Anarchie does something that I’ve wanted for quite some time. It searches Archie servers for files stored on anonymous FTP sites and once it’s found those files, it retrieves them via FTP. It’s a thoroughly simple and powerful idea, but Anarchie is the first Macintosh program to fully implement it (and yes, I know TurboGopher can do the same thing, but it’s not as slick as Anarchie for file retrieval). You could also copy the file listings from the Archie results if you wished, and option-copying them copies them in URL format. Needless to say, I use this feature heavily when checking resources I mention in TidBITS.

That search and retrieve function would be cool enough in its own right, and that’s what Anarchie 1.0.0 did, along with the nice capability to retrieve a file if you entered its URL (copied from TidBITS, for instance). But many URLs are directories, and don’t point at a specific file. Anarchie 1.0.0 couldn’t handle that situation, but the just-released Anarchie 1.1.0 can. It displays the contents of the directory and you can browse down the hierarchy from that point. Archie doesn’t yet know where Anarchie 1.1.0 is located, but you can find it on my FTP site. ftp/anarchie-110.hqx

In addition to the basic features of the previous version (Archie searching and retrieval), 1.1.0 adds bookmarks that point directly at an FTP site or specific FTP site directory. Fetch from Jim Matthews uses a similar idea, and, like Fetch, Anarchie includes a few pre-installed bookmarks. However, Peter did a good thing for the Internet community by compiling a comprehensive list of the main FTP sites of interest to Macintosh users, including a large set of Info-Mac and Umich mirror sites. If you’ve found FTP frustrating recently, since the main Info-Mac and Umich sites at <> and <> have been overloaded, use a mirror site instead. Since not everyone has a System 7 Mac with a MacTCP connection to the Internet, I’m appending the full list of bookmarks to this article. Similarly, Anarchie includes a full set of Archie servers so you can use one closest to you and easily switch among them without remembering cryptic Internet addresses.

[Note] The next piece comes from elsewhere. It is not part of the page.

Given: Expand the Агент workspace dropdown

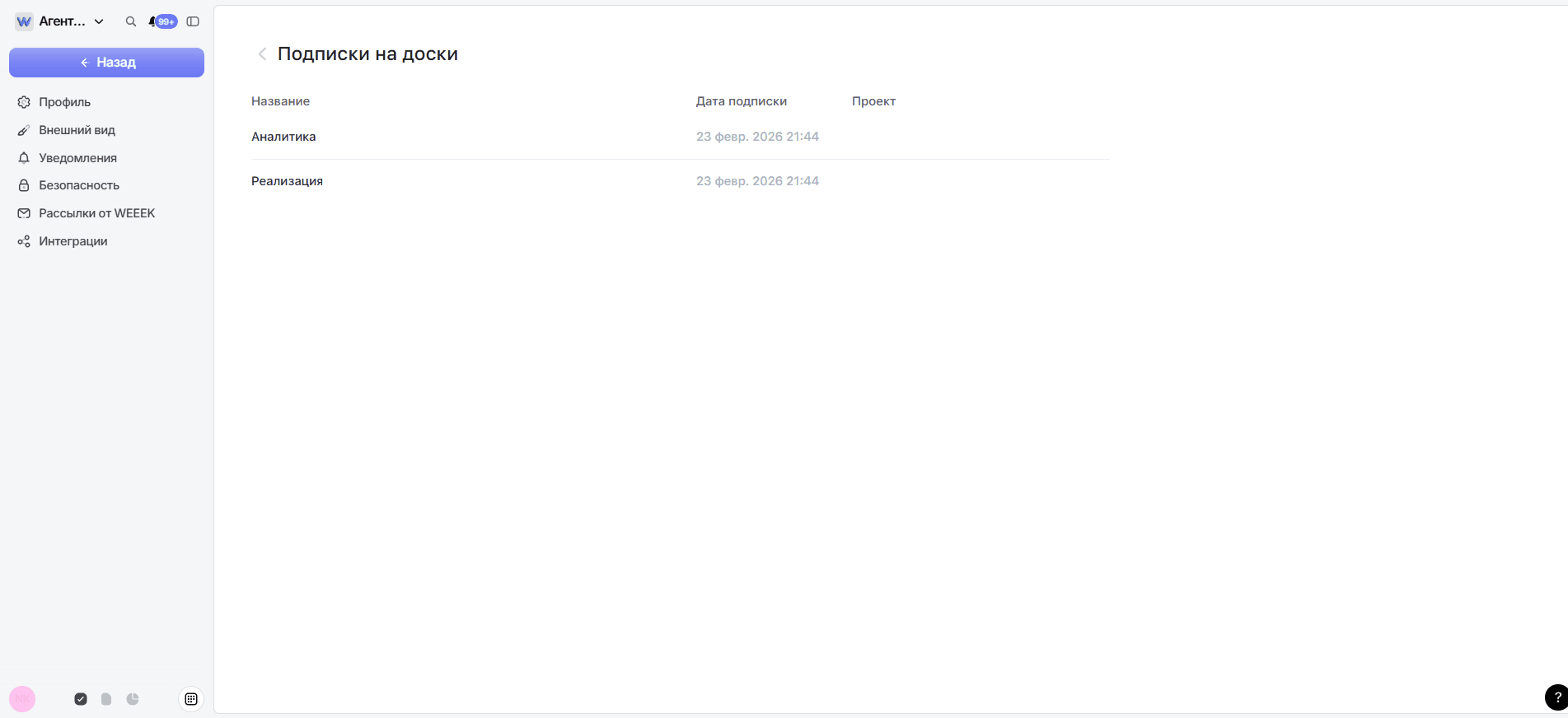Looking at the screenshot, I should [99, 21].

Anarchie 1.1.0 is scriptable and recordable, so this should open up Internet file retrieval to some extremely necessary automation. I’m looking forward to the day when you can select a URL in TidBITS, hit a hot key or select an item from a menu, and have Anarchie snag the file for you instantly. Or perhaps the script could add the URL to a list of files to retrieve at a later time. Anarchie supports Frontier’s Menu Sharing and includes some Frontier stuff from Leonard Rosenthol to get you started.

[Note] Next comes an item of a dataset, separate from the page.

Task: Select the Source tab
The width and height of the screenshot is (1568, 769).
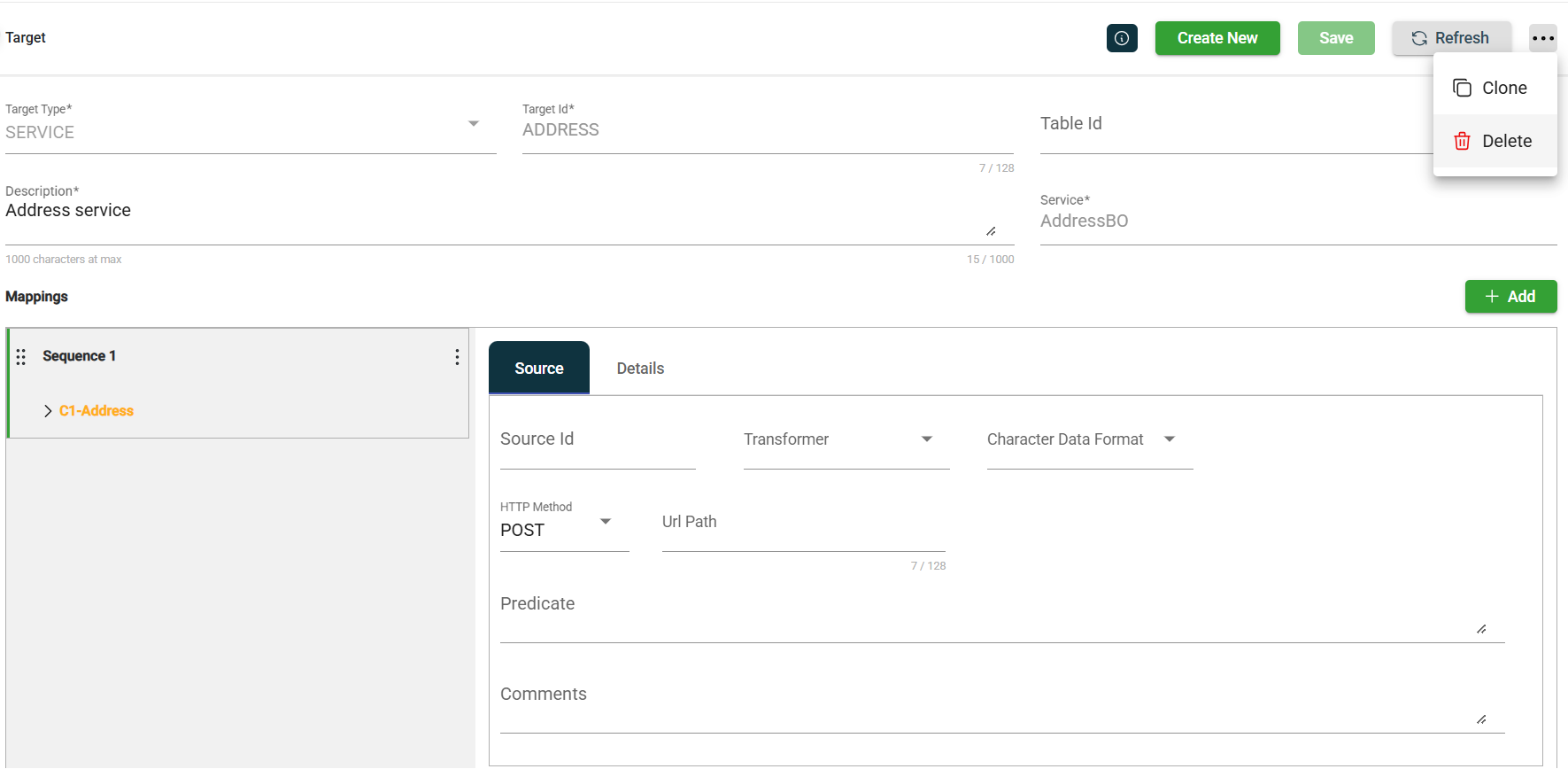Action: [538, 369]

Clever touches abound. You can sort any list in Anarchie by name, date, size, host, and so on. Anarchie automatically decodes MacBinary files, enables you to create Finder icons for bookmarks, uses a new window for each directory to make browsing back easy, and can view a file (although you must set up a suffix map in Fetch for this to work, at which point Anarchie downloads the file and asks the application you chose to display the file). Finally, Anarchie’s About box displays the number of searches you’ve made, the number of files you’ve transferred, and the number of kilobytes you’ve transferred. Anarchie translates this into a rating, but I don’t know when you move up from Beginner, or how many levels there are. Do read the documentation because there are a number of tips and small notes that you won’t otherwise discover.

Perhaps my only complaint is that Anarchie doesn’t appear to show .message files that are supposed to display when you access certain FTP servers, such as <>. Actually, I also wish that Archie servers were updated more frequently, but that’s not Peter’s fault.

Overall, Anarchie is a must have for your Internet tool kit. Despite the slowness of Archie servers and the continual problems with finding new files via Archie, Anarchie has proved itself time and time again for me in the short time I’ve used it. I’m writing my shareware check to Peter right now, and I strongly urge you to check out Anarchie, and if you think it’s as good as I do and use it, to send Peter a check as well. Highly recommended.